CBT Pharmaceuticals doses first patient in Phase l/ll trial of CBT-101

19th September 2018 (Last Updated September 19th, 2018 12:24)

CBT Pharmaceuticals has dosed the first patient in a Phase l/ll trial of CBT-101 in combination with an anti PD-1 cancer immunotherapy CBT-501 for the treatment of locally advanced or metastatic disease.

CBT Pharmaceuticals doses first patient in Phase l/ll trial of CBT-101
Hepatocellular carcinoma in an individual who was hepatitis C positive. Credit: Ed Uthman.

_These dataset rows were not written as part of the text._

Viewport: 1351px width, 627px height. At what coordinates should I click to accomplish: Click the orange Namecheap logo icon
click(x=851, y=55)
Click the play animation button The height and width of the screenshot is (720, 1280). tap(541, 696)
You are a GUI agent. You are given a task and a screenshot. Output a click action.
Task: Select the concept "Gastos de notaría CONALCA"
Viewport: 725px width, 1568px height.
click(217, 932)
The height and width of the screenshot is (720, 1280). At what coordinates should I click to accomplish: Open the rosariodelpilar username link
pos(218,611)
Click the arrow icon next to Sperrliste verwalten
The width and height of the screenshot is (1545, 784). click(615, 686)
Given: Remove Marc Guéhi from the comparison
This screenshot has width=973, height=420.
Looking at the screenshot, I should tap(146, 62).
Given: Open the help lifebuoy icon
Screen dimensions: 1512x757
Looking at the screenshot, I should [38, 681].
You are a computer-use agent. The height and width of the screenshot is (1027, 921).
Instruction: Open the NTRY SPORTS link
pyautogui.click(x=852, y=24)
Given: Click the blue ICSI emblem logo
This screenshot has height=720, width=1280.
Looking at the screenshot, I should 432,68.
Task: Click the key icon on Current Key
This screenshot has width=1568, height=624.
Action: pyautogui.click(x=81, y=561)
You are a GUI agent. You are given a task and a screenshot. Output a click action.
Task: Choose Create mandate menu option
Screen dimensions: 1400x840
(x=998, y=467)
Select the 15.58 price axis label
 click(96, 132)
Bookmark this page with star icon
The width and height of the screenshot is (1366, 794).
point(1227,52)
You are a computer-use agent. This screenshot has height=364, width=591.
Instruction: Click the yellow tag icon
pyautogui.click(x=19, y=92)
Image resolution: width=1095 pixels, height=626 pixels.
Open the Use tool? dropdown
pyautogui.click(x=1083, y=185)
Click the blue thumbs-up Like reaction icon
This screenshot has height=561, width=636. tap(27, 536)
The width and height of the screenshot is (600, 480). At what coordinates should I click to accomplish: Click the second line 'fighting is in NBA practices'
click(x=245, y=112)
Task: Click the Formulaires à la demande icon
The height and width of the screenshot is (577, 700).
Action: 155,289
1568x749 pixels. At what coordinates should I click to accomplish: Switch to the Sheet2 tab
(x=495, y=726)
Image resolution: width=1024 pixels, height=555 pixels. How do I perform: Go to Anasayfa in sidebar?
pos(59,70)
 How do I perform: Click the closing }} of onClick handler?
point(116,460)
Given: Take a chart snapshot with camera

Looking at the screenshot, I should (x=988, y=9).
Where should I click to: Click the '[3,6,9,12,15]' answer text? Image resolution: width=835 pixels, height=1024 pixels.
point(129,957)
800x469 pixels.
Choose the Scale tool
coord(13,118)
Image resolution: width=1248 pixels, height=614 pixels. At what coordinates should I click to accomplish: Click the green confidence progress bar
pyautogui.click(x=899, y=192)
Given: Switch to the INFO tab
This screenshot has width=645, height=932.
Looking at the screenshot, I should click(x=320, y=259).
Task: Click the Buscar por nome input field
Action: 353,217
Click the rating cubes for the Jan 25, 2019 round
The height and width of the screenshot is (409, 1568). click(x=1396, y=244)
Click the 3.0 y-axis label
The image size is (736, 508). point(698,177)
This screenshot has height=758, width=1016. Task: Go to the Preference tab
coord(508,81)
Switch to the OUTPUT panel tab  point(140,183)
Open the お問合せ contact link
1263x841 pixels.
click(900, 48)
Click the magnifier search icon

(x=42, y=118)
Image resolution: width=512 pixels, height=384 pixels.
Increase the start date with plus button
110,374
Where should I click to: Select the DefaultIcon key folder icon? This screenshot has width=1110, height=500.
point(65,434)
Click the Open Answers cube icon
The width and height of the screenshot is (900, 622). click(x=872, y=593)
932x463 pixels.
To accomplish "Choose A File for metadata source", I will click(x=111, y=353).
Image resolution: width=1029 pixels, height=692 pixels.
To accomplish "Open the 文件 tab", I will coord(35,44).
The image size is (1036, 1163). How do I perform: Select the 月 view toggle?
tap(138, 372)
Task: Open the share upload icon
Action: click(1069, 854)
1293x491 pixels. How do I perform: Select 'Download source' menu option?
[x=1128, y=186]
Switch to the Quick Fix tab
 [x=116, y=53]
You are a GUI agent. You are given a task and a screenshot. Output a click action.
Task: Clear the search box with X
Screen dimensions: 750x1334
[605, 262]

CBT Pharmaceuticals has dosed the first patient in a Phase l/ll trial of CBT-101 in combination with an anti PD-1 cancer immunotherapy CBT-501 for the treatment of locally advanced or metastatic disease.

The trial is the initial study of the APOLLO series of oncology clinical trials programme carried out by CBT to examine whether CBT-101 can work in combination with other agents to improve single agent immunotherapy response rates, and, ultimately, to treat patients with cancer.

CBT Pharmaceuticals co-founder and president Sanjeev Redkar said: “Initiating our APOLLO Oncology Clinical Trials Programme and dosing the first patient is a major milestone for CBT as we advance our mission to improve the lives of cancer patients through combination treatment regimens.”

The newly initiated Phase l/ll trial is an open-label, multi-centre, dose-escalation and expansion study that comprises two arms.

"The newly initiated Phase l/ll trial is an open-label, multi-centre, dose-escalation and expansion study that comprises two arms."

Each of the study arms will investigate CBT-101 with CBT-501 in hepatocellular carcinoma (HCC), or CBT-101 and Bristol-Myers Squibb Company’s nivolumab (OPDIVO) in renal cell carcinoma (RCC), respectively.

CBT-101 is CBT’s proprietary c-Met inhibitor that targets the epithelial to mesenchymal transition (EMT) pathway, while CBT-501 is the company’s IgG4 humanised monoclonal antibody against the PD-1 membrane receptor on immune cells.

The primary endpoint of the study's Phase l portion is to determine any dose-limiting toxicities, as well as evaluate overall safety and tolerability of CBT-101 and CBT-501 for HCC and CBT-101, and nivolumab for RCC.

The primary endpoint of the Phase ll portion is to analyse preliminary efficacy by objective response rate (ORR) and duration of response (DOR) per irRECIST (Immune-related Response Evaluation Criteria In Solid Tumours).

Its secondary endpoints are establishing the recommended Phase ll dose, determination of the pharmacokinetic (PK) parameters of CBT-101 and CBT-501 when administered in combination, among others.